Defining Service Environment¶
The bentoml.env decorator is the API for defining the environment settings and dependencies of your prediction service. And here are the types of dependencies supported by BentoML:
PyPI Packages¶
Python PyPI package is the most common type of dependencies. BentoML provides a
mechanism that automatically figures out the PyPI packages required by your BentoService
python class, simply use the infer_pip_packages=True
option.
@bentoml.env(infer_pip_packages=True)
class ExamplePredictionService(bentoml.BentoService):
@bentoml.api(input=DataframeInput(), batch=True)
def predict(self, df):
return self.artifacts.model.predict(df)
If you had specific versions of PyPI packages required for model serving that are
different from your training environment, or if the infer_pip_packages=True
option did not work for your case(bug report highly appreciated), you can also specify
the list of PyPI packages manually, e.g.:
@bentoml.env(
pip_packages=['scikit-learn']
)
class ExamplePredictionService(bentoml.BentoService):
@bentoml.api(input=DataframeInput(), batch=True)
def predict(self, df):
return self.artifacts.model.predict(df)
Similarly, if you already have a list of PyPI packages required for model serving in a
requirements.txt
file, then simply pass in the file path via
@bentoml.env(requirements_txt_file='./requirements.txt')
.
Conda Packages¶
Conda packages can be specified similarly, here’s an example prediction service relying on an H2O model that requires the h2o conda packages:
@bentoml.artifacts([H2oModelArtifact('model')])
@bentoml.env(
pip_packages=['pandas', 'h2o==3.24.0.2'],
conda_channels=['h2oai'],
conda_dependencies=['h2o==3.24.0.2']
)
class ExamplePredictionService(bentoml.BentoService):
@bentoml.api(input=DataframeInput(), batch=True)
def predict(self, df):
return self.artifacts.model.predict(df)
Note
One caveat with Conda Packages here, is that it does not work with AWS Lambda deployment due to the limitation of the AWS Lambda platform.

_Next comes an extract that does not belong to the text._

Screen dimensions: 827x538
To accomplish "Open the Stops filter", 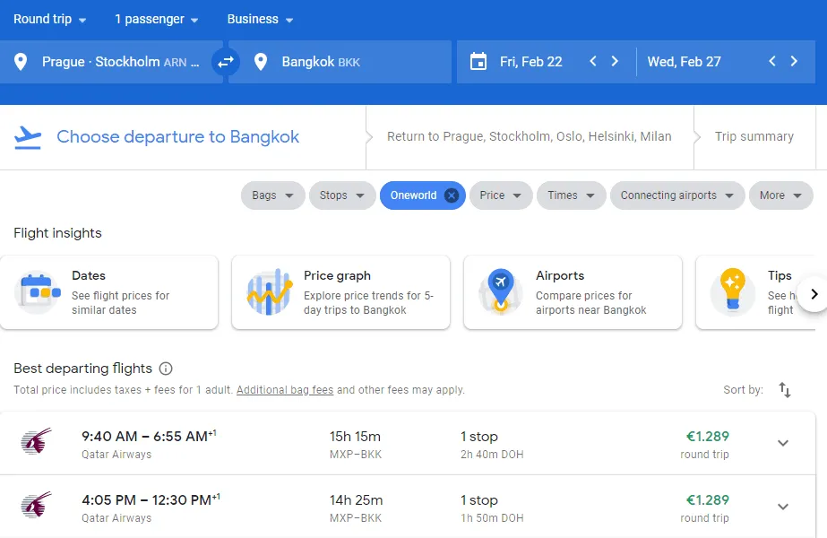I will click(x=342, y=195).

Using other Docker base images¶
By default, BentoML uses a default Docker base image and installs your model and its dependencies on top of it. This base image contains all of BentoML’s dependencies and an installation of conda which helps BentoML to package and use the right Python version for your bundle.
However, there may be times when you need to use other Docker images (e.g. have some pre-build dependencies layers, company base image, using an Alpine-based image, etc.). BentoML makes it really easy to switch between base images by doing allowing you to specify a docker_base_image.
# e.g. using BentoML slim image
@env(docker_base_image="bentoml/model-server:0.8.12-slim-py37")
@artifacts([SklearnModelArtifact('model')])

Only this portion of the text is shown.